#### [Exercise prompt]
Rewrite the entries beginning at the line containing "Identify the location of chevron-down-icon." and ending after the line containing "category-item: 日期 is", changing "Image resolution" to "Screen resolution" and leaving everything else unchanged.

#### [Data listing]
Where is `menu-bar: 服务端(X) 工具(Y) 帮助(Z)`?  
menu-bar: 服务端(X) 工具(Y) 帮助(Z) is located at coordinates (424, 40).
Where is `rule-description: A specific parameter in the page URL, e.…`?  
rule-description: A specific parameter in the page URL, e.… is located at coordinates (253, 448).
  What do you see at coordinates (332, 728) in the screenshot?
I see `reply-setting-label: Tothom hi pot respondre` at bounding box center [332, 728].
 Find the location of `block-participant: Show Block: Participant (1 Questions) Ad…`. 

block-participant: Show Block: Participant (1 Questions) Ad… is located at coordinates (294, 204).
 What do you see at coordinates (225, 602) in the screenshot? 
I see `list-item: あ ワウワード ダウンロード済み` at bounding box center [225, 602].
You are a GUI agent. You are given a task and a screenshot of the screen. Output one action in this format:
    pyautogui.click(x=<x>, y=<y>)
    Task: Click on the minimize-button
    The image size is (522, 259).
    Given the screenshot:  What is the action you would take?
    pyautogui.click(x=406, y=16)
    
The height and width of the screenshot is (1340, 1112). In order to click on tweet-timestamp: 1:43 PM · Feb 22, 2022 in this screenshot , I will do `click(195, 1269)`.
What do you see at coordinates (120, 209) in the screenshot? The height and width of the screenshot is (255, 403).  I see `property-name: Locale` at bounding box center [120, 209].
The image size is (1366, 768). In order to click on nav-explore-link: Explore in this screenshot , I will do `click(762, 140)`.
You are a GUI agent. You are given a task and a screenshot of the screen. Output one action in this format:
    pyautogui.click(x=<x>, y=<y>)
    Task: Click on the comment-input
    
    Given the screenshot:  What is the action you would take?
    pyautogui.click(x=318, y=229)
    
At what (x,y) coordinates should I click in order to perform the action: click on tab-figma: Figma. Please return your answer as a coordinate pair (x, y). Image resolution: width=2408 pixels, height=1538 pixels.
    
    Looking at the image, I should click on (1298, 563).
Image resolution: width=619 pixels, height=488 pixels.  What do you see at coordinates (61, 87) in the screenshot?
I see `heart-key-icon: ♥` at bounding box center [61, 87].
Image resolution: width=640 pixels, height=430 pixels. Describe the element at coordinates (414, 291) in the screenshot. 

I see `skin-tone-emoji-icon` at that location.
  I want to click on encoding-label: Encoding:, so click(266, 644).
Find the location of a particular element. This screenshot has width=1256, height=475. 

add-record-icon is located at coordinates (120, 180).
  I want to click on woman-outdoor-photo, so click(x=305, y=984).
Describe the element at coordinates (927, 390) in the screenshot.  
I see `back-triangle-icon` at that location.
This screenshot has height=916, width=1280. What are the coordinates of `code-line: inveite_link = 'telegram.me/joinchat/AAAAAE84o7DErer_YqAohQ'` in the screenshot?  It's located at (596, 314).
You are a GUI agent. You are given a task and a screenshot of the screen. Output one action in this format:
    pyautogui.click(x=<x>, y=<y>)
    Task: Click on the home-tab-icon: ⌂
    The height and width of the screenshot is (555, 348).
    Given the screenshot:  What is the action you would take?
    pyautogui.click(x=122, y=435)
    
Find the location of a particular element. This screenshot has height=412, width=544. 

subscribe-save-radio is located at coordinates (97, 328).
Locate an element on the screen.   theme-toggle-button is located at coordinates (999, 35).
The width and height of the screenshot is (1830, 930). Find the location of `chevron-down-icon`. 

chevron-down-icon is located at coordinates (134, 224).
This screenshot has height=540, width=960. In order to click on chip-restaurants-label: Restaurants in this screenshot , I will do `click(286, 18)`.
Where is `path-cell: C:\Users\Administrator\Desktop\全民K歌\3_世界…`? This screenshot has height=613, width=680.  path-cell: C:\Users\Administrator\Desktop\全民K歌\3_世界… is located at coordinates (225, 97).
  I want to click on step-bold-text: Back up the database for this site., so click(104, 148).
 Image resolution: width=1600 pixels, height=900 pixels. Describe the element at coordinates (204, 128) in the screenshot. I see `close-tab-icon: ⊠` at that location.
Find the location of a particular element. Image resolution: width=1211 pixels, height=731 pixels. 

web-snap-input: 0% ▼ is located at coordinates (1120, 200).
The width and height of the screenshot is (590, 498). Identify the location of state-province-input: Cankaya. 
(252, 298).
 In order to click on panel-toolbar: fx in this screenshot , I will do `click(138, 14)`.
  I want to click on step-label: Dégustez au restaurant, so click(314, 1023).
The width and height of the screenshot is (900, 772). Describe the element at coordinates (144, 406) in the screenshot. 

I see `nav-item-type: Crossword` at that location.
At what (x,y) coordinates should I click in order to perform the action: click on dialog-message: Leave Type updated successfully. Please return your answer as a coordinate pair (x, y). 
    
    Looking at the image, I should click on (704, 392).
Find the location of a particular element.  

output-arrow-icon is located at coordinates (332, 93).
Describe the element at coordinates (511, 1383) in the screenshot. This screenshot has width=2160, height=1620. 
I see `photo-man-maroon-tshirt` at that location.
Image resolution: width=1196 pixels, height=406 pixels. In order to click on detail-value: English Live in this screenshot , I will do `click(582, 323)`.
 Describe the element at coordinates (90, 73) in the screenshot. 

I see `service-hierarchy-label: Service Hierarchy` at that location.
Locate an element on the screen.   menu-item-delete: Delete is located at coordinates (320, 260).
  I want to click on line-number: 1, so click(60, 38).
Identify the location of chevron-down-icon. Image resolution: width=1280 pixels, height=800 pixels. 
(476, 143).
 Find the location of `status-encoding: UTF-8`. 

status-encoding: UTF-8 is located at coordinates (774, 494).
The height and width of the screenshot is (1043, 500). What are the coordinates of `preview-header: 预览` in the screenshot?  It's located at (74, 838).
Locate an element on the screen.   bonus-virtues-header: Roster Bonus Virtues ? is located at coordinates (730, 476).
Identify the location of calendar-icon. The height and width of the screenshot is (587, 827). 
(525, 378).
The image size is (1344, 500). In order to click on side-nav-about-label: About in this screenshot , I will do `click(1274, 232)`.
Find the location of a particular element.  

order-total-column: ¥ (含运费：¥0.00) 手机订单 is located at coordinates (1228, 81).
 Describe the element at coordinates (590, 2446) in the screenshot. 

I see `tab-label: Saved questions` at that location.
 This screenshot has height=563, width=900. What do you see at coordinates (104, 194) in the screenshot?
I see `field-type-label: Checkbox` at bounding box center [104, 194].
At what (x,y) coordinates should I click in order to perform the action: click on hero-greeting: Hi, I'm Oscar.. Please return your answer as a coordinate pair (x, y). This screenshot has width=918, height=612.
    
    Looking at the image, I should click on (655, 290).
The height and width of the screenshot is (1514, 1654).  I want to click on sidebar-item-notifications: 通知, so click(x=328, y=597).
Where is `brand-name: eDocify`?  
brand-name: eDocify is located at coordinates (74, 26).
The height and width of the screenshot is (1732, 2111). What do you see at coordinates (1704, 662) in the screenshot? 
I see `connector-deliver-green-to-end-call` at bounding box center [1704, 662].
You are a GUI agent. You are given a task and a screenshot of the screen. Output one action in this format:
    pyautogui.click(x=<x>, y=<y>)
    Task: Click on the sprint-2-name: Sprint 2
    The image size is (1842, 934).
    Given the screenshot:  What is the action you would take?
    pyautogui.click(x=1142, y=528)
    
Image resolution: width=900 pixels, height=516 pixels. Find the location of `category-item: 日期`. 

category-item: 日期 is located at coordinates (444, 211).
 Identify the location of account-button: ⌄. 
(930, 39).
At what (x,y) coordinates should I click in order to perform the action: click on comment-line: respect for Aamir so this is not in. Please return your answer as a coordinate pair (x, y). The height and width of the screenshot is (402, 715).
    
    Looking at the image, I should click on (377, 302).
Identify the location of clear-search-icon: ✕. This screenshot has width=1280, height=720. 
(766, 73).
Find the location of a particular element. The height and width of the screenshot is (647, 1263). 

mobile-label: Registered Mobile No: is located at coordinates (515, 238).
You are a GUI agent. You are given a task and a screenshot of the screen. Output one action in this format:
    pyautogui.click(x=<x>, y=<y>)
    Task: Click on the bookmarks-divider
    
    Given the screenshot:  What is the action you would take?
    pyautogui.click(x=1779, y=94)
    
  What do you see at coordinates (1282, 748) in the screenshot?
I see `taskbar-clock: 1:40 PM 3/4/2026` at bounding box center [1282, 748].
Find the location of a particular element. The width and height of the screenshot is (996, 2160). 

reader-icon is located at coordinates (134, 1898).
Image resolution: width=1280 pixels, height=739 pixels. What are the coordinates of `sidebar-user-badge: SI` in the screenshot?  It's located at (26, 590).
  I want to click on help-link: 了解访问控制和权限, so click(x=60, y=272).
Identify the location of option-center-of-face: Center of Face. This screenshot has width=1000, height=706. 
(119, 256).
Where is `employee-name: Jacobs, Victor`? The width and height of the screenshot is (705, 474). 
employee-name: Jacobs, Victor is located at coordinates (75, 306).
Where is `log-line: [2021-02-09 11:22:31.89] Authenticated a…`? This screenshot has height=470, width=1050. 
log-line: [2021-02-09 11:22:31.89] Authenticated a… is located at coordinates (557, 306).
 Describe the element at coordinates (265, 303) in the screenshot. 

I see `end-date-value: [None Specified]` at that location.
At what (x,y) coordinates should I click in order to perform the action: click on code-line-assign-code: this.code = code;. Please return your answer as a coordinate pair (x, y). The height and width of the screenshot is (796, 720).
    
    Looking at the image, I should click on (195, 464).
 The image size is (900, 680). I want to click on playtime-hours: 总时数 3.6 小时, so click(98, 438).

#### [Result of this task]
Identify the location of chevron-down-icon. Screen resolution: width=1280 pixels, height=800 pixels. 
(476, 143).
 Find the location of `status-encoding: UTF-8`. 

status-encoding: UTF-8 is located at coordinates (774, 494).
The height and width of the screenshot is (1043, 500). What are the coordinates of `preview-header: 预览` in the screenshot?  It's located at (74, 838).
Locate an element on the screen.   bonus-virtues-header: Roster Bonus Virtues ? is located at coordinates (730, 476).
Identify the location of calendar-icon. The height and width of the screenshot is (587, 827). 
(525, 378).
The image size is (1344, 500). In order to click on side-nav-about-label: About in this screenshot , I will do `click(1274, 232)`.
Find the location of a particular element.  

order-total-column: ¥ (含运费：¥0.00) 手机订单 is located at coordinates (1228, 81).
 Describe the element at coordinates (590, 2446) in the screenshot. 

I see `tab-label: Saved questions` at that location.
 This screenshot has height=563, width=900. What do you see at coordinates (104, 194) in the screenshot?
I see `field-type-label: Checkbox` at bounding box center [104, 194].
At what (x,y) coordinates should I click in order to perform the action: click on hero-greeting: Hi, I'm Oscar.. Please return your answer as a coordinate pair (x, y). This screenshot has width=918, height=612.
    
    Looking at the image, I should click on (655, 290).
The height and width of the screenshot is (1514, 1654).  I want to click on sidebar-item-notifications: 通知, so click(x=328, y=597).
Where is `brand-name: eDocify`?  
brand-name: eDocify is located at coordinates (74, 26).
The height and width of the screenshot is (1732, 2111). What do you see at coordinates (1704, 662) in the screenshot? 
I see `connector-deliver-green-to-end-call` at bounding box center [1704, 662].
You are a GUI agent. You are given a task and a screenshot of the screen. Output one action in this format:
    pyautogui.click(x=<x>, y=<y>)
    Task: Click on the sprint-2-name: Sprint 2
    The image size is (1842, 934).
    Given the screenshot:  What is the action you would take?
    pyautogui.click(x=1142, y=528)
    
Screen resolution: width=900 pixels, height=516 pixels. Find the location of `category-item: 日期`. 

category-item: 日期 is located at coordinates (444, 211).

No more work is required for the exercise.